## BEGIN
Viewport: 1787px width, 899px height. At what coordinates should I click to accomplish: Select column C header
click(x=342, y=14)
## END
## BEGIN
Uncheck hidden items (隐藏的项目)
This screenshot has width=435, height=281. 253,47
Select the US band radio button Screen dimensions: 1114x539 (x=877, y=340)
## END
Count the rows above that contain the string "Select", treating uppercase and lowercase as different, and reply with the number alone.

2